The Sandy Hook Elementary School shooting happened my senior year of high school. This was the first time in my life that I had truly been upset and heartbroken. Twenty children and six adults were lost that day, and Americans were enveloped in sadness. I was more terrified than ever; I had brothers the same ages as those children and felt guilty when I was worrying about their future more than I was worrying about the bigger picture. But I was so angered by that man’s senseless act — so upset that I lived in a society where things like this could happen.
That should have been the wake-up call for America. We let this go on for too long and almost ignored the problem. In the past three and a half years, there have been almost 800 mass shootings in the US, counting cases in which four or more people are injured or killed. There have been almost 200 shootings this year alone. Everyone agrees that there is a problem, but why is nothing being done?
Everyone offers their prayers and hopes for a better future when a tragedy like this happens. They share photos on Facebook, offer condolences, share their thoughts on how these senseless acts break families and homes, and I feel absolutely helpless as I watch it happen time and time again. Mass shootings happen far too often, and the conditions of those shootings are practically predictable. The people who commit them, the weapons they use, the events in their life that lead them to do it — the cases are all too similar.
I found myself completely heartbroken once again when I heard of the Orlando nightclub shooting. We’ve had tragedies in schools, in movie theaters and now in nightclubs. I found myself in Orlando just two weeks after that, and I was shocked when I saw the lack of mourning. It was in that moment that I realized people would rather ignore the problem and focus on whatever little positivity they have in their lives than pay attention to the negative and be powerless because no one wants to feel powerless.
People want to continue with whatever normality they have in their lives, rather than live in fear. The truth is: I do, too. I would change the channel when something horrible is on the news, I wouldn't engage in conversations about the violence around me and most of all, I would ignore the fact that I live in fear every day of my life. But just because I chose to not listen, didn’t mean the shootings stopped.

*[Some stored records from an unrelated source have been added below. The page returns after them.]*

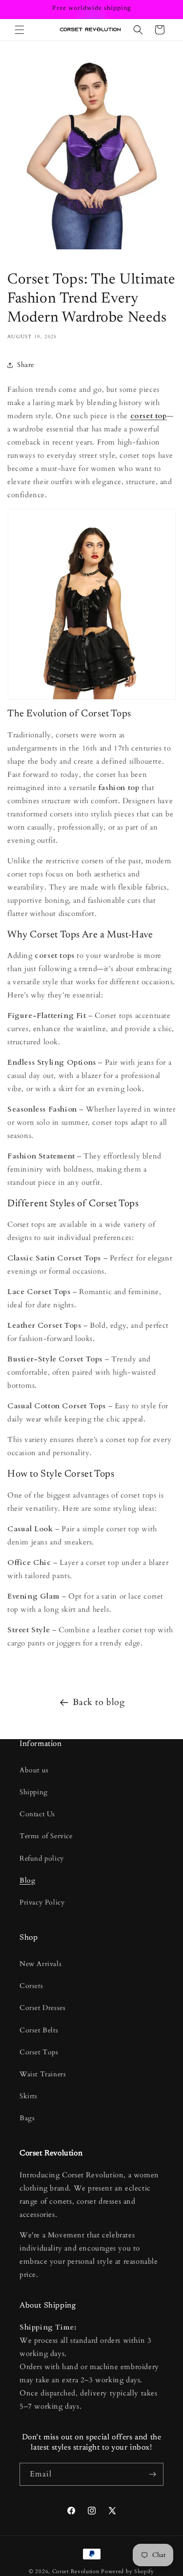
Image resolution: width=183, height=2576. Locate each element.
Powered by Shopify (127, 2571)
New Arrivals (40, 1963)
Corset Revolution (76, 2571)
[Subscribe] (152, 2474)
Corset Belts (39, 2030)
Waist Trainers (43, 2074)
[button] (19, 30)
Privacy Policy (42, 1902)
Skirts (29, 2096)
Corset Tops (39, 2052)
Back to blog (98, 1702)
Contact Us (37, 1814)
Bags (27, 2118)
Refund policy (42, 1858)
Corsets (31, 1985)
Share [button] (25, 364)
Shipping (34, 1792)
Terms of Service (46, 1836)
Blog (27, 1880)
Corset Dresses (42, 2007)
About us (34, 1770)
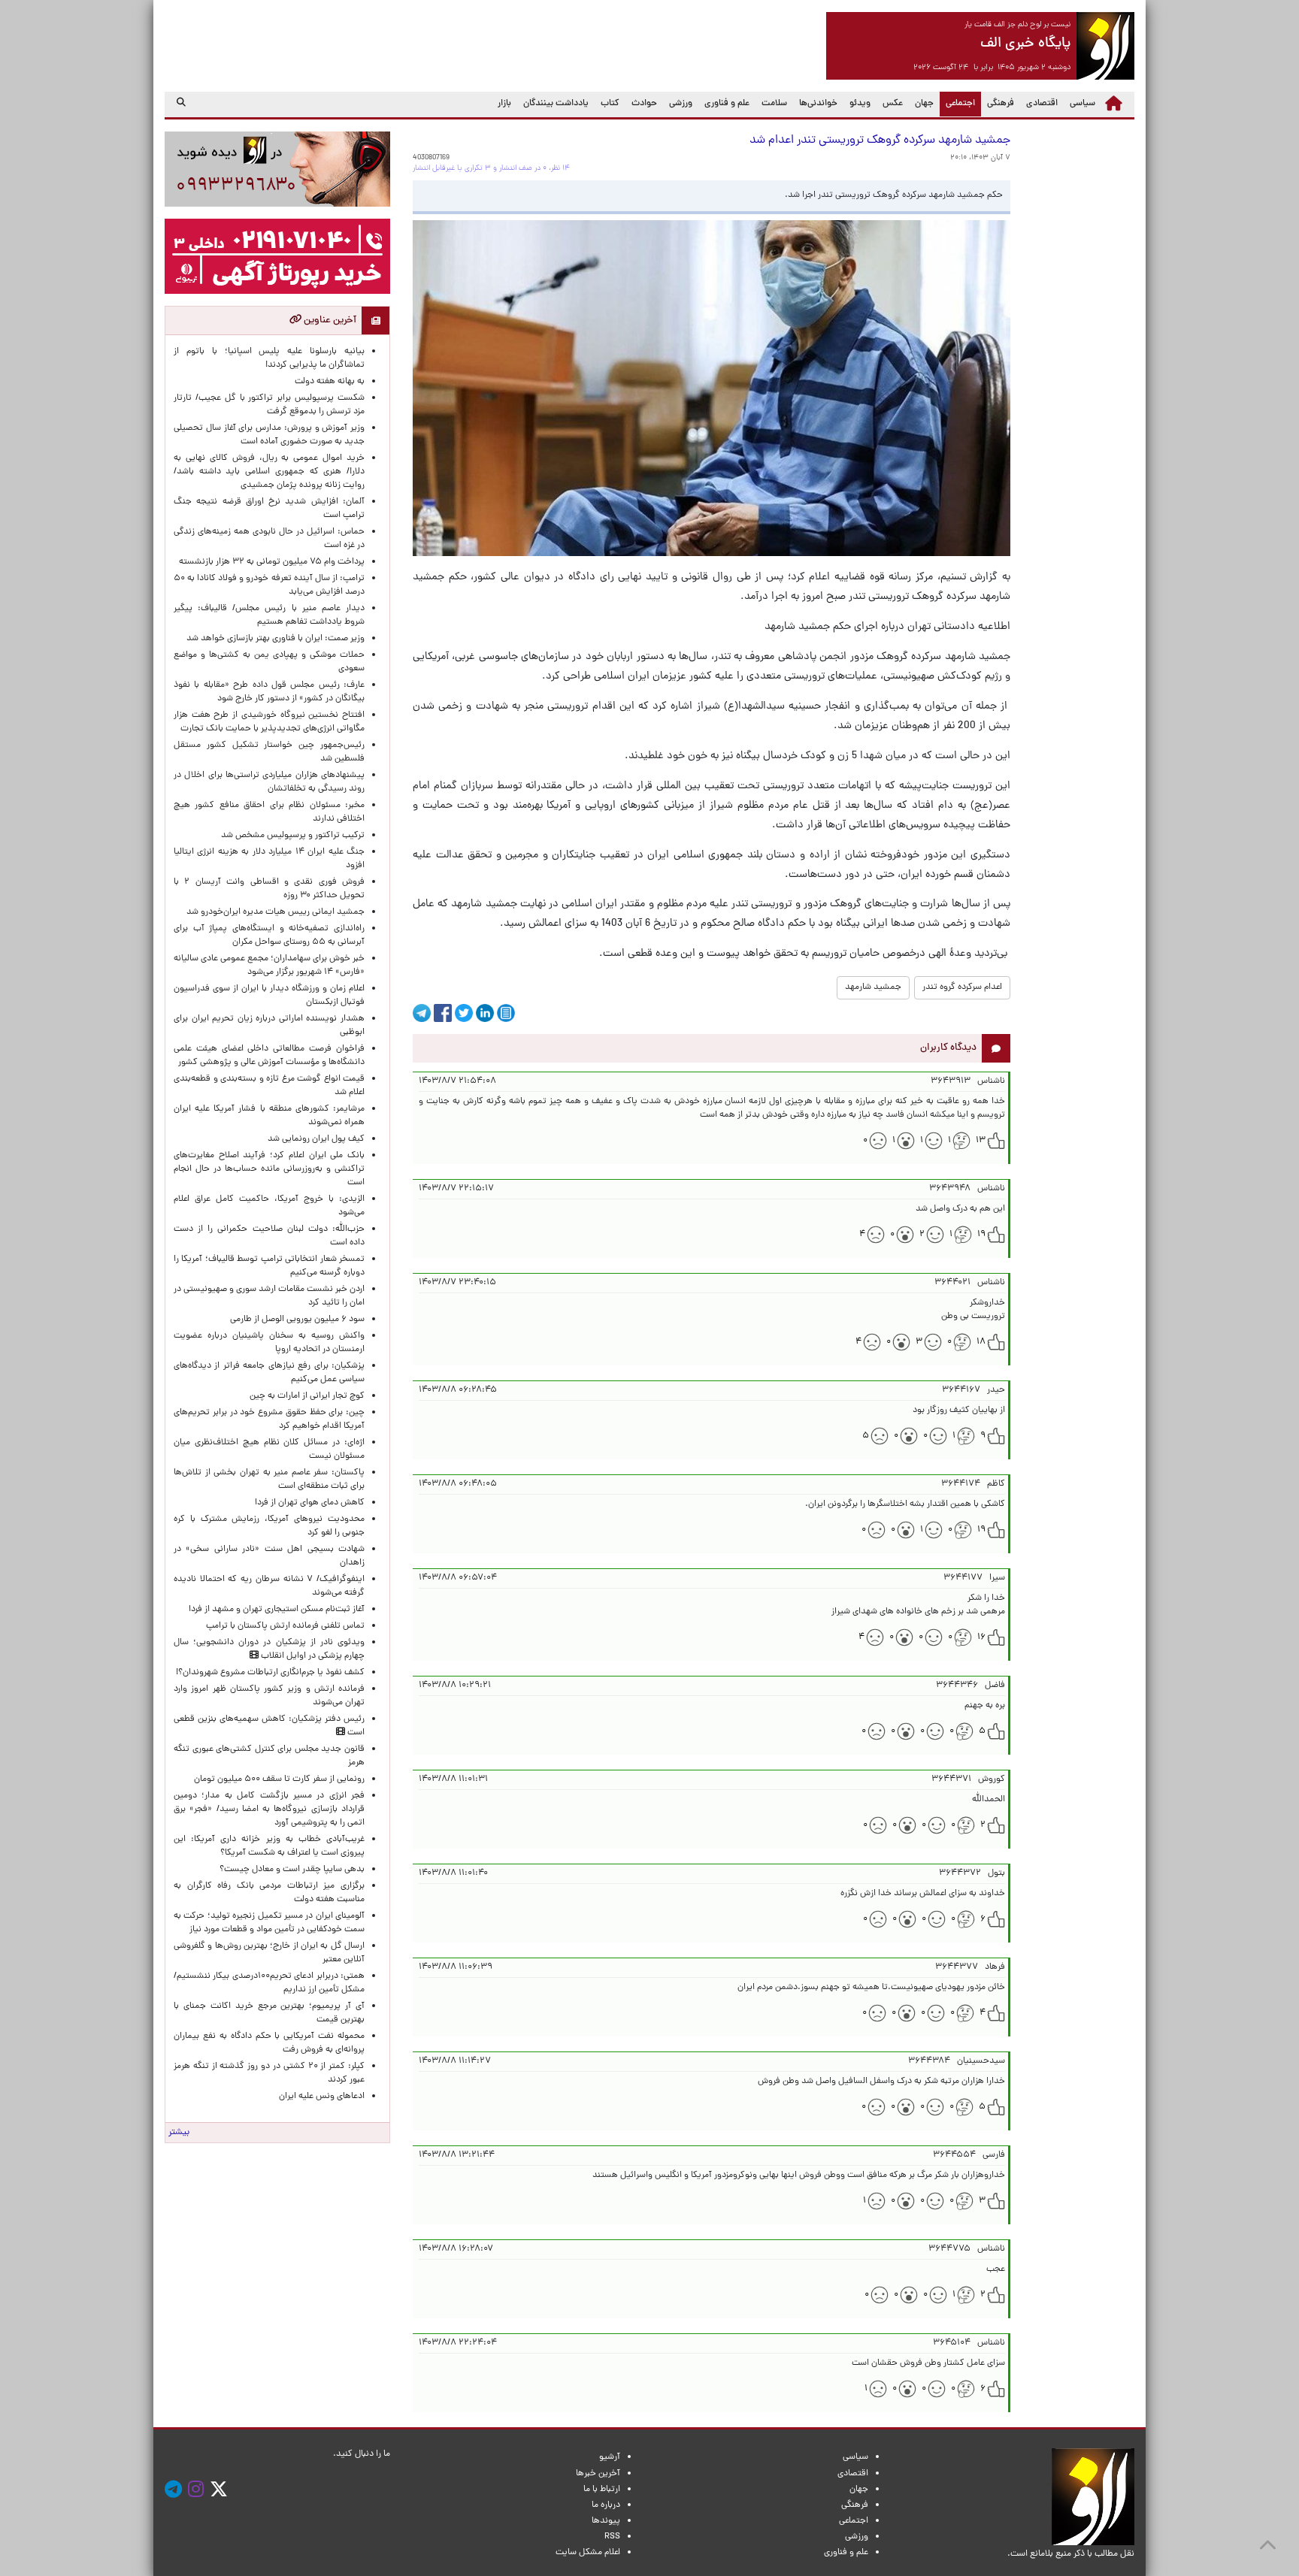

I never thought about being involved in a tragedy at my university until I saw another school shooting in the news. I never thought about walking into a movie theater, or a mall, or a nightclub only to be caught in a massacre ... until it actually happened in this country.
Time and time again, it keeps happening. And now we mourn again for the loss of three officers in Baton Rouge after barely getting over the loss of five lives in Dallas. Because we have once again gotten our monthly reminder that in America no one is safe from hate and madness and violence. Or guns.
I have never seen a world without gun violence, or any violence for that matter, and anyone in my generation would agree with me. The saddest part is I can’t see the end of it, because in all of my 21 years, the problem has only escalated. We've turned into a society that can actually imagine what a mass shooting feels like, instead of not being able to imagine it at all. I'm terrified that an America without mass shootings doesn't exist, because in a country where there're more guns than people, it just doesn't seem possible.
It’s hard to live and be fully aware that the world can be capable of such horrors, and it’s even harder to feel absolutely helpless about it. But at the end of the day, when it’s just me — a 21-year-old girl sitting at a desk writing this article — I feel lucky that it’s not anyone I know. And that makes me feel so much guilt.
An America without mass shootings would mean more birthdays, more graduations, more weddings, more doctors and teachers and artists and good people. An America without mass shootings would mean more people feeling safe, more people being happy. This is what I, and thousands of others, pray for every day in hopes that one day, after all of our nation’s pain and suffering, we all get to live.